Start of Source data
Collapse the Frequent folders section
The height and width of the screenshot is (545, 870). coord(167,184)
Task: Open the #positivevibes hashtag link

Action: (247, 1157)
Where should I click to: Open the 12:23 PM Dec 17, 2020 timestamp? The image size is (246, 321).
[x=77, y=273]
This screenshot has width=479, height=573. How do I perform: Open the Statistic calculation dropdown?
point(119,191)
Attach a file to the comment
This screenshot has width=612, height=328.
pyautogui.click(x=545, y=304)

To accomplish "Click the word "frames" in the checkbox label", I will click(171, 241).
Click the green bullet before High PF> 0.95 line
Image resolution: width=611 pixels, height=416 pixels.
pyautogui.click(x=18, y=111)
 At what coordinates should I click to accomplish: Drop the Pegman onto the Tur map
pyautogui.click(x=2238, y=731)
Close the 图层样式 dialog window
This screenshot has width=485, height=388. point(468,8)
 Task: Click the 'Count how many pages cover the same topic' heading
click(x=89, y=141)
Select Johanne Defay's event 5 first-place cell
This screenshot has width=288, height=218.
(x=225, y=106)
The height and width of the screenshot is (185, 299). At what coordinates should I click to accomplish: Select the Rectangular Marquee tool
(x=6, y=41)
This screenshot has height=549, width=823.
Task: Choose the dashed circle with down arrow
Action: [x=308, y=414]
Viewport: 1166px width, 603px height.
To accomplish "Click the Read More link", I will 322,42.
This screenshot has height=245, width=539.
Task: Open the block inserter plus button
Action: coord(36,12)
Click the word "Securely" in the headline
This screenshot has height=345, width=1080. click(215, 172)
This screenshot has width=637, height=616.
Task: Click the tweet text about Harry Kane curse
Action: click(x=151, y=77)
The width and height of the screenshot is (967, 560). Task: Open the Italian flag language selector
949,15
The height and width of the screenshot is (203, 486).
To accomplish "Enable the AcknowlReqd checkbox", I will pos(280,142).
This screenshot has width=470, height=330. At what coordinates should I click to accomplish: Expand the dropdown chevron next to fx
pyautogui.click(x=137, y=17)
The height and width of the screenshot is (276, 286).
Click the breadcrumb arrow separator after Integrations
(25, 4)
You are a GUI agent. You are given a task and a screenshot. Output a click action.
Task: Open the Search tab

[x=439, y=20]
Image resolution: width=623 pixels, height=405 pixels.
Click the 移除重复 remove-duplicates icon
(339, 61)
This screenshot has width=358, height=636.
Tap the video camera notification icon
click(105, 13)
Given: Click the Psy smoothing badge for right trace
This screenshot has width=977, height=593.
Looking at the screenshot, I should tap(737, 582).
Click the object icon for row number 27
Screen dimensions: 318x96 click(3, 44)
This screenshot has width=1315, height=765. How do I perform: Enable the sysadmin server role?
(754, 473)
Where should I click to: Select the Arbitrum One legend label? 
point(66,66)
End of Source data
Work request >> Your reply is to repeat, unchanged, the lines above running from the one with "Task: Click the 'Count" up to and including the one with "You are a GUI".

Task answer >>
 Task: Click the 'Count how many pages cover the same topic' heading
click(x=89, y=141)
Select Johanne Defay's event 5 first-place cell
This screenshot has width=288, height=218.
(x=225, y=106)
The height and width of the screenshot is (185, 299). At what coordinates should I click to accomplish: Select the Rectangular Marquee tool
(x=6, y=41)
This screenshot has height=549, width=823.
Task: Choose the dashed circle with down arrow
Action: [x=308, y=414]
Viewport: 1166px width, 603px height.
To accomplish "Click the Read More link", I will 322,42.
This screenshot has height=245, width=539.
Task: Open the block inserter plus button
Action: coord(36,12)
Click the word "Securely" in the headline
This screenshot has height=345, width=1080. click(215, 172)
This screenshot has width=637, height=616.
Task: Click the tweet text about Harry Kane curse
Action: click(x=151, y=77)
The width and height of the screenshot is (967, 560). Task: Open the Italian flag language selector
949,15
The height and width of the screenshot is (203, 486).
To accomplish "Enable the AcknowlReqd checkbox", I will pos(280,142).
This screenshot has width=470, height=330. At what coordinates should I click to accomplish: Expand the dropdown chevron next to fx
pyautogui.click(x=137, y=17)
The height and width of the screenshot is (276, 286).
Click the breadcrumb arrow separator after Integrations
(25, 4)
You are a GUI agent. You are given a task and a screenshot. Output a click action.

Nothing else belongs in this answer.